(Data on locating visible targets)
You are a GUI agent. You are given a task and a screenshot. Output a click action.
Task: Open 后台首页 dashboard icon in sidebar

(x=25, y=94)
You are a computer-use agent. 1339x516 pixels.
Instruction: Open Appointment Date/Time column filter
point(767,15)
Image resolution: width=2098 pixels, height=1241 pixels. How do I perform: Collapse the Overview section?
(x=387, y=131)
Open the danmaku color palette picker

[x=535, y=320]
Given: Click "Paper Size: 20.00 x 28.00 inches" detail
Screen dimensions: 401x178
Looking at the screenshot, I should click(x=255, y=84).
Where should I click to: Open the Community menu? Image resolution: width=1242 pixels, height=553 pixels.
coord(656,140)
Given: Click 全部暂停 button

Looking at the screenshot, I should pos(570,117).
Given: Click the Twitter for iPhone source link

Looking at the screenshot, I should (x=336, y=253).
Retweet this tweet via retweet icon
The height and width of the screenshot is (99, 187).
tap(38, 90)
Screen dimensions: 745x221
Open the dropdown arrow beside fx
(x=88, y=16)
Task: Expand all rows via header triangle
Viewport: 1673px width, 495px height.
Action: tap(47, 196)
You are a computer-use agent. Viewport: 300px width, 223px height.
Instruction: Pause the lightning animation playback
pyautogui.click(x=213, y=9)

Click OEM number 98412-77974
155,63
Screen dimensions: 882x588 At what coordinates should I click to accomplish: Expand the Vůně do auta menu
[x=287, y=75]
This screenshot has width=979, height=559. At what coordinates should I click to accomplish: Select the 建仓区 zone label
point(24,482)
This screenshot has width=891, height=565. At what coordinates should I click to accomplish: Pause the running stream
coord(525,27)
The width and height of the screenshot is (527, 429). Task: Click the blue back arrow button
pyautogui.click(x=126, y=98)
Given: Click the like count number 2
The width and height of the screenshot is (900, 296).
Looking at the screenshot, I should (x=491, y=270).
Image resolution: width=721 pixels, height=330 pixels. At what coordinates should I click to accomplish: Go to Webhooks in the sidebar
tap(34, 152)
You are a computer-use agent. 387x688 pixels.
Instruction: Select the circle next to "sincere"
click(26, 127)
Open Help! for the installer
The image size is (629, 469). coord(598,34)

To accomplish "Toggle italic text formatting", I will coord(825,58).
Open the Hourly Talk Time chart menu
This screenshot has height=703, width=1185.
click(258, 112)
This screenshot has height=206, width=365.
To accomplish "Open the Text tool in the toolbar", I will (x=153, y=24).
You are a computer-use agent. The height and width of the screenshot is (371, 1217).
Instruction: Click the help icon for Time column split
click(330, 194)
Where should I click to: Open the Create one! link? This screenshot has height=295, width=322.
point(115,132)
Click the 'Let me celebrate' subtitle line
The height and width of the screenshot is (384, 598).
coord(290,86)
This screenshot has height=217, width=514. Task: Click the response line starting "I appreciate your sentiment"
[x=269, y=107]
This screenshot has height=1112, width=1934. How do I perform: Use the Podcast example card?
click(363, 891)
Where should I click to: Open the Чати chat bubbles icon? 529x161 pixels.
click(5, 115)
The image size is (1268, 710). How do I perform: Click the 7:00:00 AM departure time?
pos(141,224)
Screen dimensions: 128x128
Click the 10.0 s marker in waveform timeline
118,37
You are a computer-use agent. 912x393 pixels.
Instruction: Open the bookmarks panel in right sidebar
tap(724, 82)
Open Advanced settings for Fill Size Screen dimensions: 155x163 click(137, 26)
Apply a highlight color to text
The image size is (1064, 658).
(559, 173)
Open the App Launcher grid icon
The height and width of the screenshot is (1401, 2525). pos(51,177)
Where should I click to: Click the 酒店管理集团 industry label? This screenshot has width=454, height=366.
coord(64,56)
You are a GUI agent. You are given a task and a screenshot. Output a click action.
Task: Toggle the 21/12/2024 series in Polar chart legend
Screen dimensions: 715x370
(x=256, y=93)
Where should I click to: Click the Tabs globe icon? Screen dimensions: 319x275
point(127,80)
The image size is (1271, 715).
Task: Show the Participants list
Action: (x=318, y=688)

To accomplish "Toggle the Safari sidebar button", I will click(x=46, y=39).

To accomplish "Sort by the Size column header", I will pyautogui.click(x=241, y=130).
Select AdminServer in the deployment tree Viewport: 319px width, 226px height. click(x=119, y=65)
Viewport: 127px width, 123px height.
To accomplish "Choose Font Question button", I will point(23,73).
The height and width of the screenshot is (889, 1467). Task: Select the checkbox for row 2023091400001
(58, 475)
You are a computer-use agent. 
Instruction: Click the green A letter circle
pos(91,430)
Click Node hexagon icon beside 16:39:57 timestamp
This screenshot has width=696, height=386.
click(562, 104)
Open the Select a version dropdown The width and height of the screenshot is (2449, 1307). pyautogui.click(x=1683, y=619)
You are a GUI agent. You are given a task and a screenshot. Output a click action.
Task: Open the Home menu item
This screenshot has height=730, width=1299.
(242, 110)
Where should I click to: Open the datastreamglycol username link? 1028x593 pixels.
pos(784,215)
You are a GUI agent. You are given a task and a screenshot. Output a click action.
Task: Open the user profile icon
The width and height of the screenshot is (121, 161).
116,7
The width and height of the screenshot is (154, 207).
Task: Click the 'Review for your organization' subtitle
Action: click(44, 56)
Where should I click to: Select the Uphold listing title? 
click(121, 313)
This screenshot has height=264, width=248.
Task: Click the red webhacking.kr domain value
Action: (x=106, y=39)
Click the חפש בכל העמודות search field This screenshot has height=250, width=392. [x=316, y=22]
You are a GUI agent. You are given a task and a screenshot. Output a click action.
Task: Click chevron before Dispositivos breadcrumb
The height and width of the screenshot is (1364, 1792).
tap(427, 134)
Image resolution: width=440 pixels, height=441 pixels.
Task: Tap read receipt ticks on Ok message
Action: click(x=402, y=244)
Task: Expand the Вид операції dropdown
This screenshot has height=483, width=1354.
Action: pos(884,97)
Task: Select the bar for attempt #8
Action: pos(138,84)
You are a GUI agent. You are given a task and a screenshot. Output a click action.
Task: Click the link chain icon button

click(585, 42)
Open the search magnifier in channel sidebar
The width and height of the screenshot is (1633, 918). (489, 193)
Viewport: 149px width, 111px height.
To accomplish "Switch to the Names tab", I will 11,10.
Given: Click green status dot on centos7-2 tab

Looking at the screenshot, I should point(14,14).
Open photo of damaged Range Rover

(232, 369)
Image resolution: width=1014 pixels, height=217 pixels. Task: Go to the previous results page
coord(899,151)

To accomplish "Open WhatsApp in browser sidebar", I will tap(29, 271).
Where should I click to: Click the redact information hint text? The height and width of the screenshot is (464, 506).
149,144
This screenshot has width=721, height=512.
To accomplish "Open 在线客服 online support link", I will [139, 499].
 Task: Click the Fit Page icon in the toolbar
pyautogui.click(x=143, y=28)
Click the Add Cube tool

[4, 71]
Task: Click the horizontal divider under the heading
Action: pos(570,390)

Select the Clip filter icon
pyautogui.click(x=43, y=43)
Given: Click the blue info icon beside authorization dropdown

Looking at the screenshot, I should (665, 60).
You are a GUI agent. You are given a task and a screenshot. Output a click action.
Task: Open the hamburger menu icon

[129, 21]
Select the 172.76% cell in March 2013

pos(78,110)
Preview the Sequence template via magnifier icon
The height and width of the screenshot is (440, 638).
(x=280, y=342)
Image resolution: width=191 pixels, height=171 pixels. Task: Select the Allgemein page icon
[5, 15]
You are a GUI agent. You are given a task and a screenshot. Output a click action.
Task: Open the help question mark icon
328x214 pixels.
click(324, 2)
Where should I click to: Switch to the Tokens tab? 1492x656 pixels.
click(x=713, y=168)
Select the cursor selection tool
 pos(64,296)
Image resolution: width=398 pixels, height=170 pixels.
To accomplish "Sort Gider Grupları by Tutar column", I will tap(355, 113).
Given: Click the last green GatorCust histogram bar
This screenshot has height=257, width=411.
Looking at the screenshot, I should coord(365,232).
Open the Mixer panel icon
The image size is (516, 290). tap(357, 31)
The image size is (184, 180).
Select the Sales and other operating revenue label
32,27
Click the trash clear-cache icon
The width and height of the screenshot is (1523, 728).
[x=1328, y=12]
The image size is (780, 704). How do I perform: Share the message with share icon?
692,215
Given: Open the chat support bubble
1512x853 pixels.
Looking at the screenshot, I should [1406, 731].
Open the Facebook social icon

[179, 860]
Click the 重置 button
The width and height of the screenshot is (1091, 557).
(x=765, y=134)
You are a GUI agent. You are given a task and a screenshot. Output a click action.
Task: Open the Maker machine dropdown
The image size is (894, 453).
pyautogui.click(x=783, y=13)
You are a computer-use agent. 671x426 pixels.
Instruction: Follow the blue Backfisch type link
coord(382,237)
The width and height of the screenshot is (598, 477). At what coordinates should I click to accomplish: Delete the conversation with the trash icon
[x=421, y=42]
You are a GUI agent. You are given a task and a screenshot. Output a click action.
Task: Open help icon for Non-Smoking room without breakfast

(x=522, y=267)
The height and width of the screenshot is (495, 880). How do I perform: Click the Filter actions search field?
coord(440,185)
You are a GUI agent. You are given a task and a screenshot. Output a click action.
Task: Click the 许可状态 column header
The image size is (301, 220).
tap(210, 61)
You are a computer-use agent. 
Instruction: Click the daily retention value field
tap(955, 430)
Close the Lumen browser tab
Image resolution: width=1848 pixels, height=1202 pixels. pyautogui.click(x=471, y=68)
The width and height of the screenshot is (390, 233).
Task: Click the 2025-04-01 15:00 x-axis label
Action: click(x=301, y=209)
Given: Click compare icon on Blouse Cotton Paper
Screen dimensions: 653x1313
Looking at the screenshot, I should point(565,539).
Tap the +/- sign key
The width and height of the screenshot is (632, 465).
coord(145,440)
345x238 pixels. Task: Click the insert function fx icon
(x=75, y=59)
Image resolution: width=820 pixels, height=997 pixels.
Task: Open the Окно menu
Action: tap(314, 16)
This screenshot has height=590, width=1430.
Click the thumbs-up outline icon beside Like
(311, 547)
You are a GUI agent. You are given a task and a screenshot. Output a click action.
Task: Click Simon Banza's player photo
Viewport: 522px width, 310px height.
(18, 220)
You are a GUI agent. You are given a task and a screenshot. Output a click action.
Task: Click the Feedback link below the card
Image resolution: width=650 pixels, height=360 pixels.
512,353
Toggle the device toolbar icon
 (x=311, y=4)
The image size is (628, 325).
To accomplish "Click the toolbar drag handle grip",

Work instructions: From the line containing "Where should I click to: Click the redact" up to and including the line containing "Looking at the screenshot, I should (665, 60).", output that stretch of the listing as a numbered list, leaving out blank lines.

Answer to the exercise:
1. Where should I click to: Click the redact information hint text? The height and width of the screenshot is (464, 506).
2. 149,144
3. This screenshot has width=721, height=512.
4. To accomplish "Open 在线客服 online support link", I will [139, 499].
5.  Task: Click the Fit Page icon in the toolbar
6. pyautogui.click(x=143, y=28)
7. Click the Add Cube tool
8. [4, 71]
9. Task: Click the horizontal divider under the heading
10. Action: pos(570,390)
11. Select the Clip filter icon
12. pyautogui.click(x=43, y=43)
13. Given: Click the blue info icon beside authorization dropdown
14. Looking at the screenshot, I should (665, 60).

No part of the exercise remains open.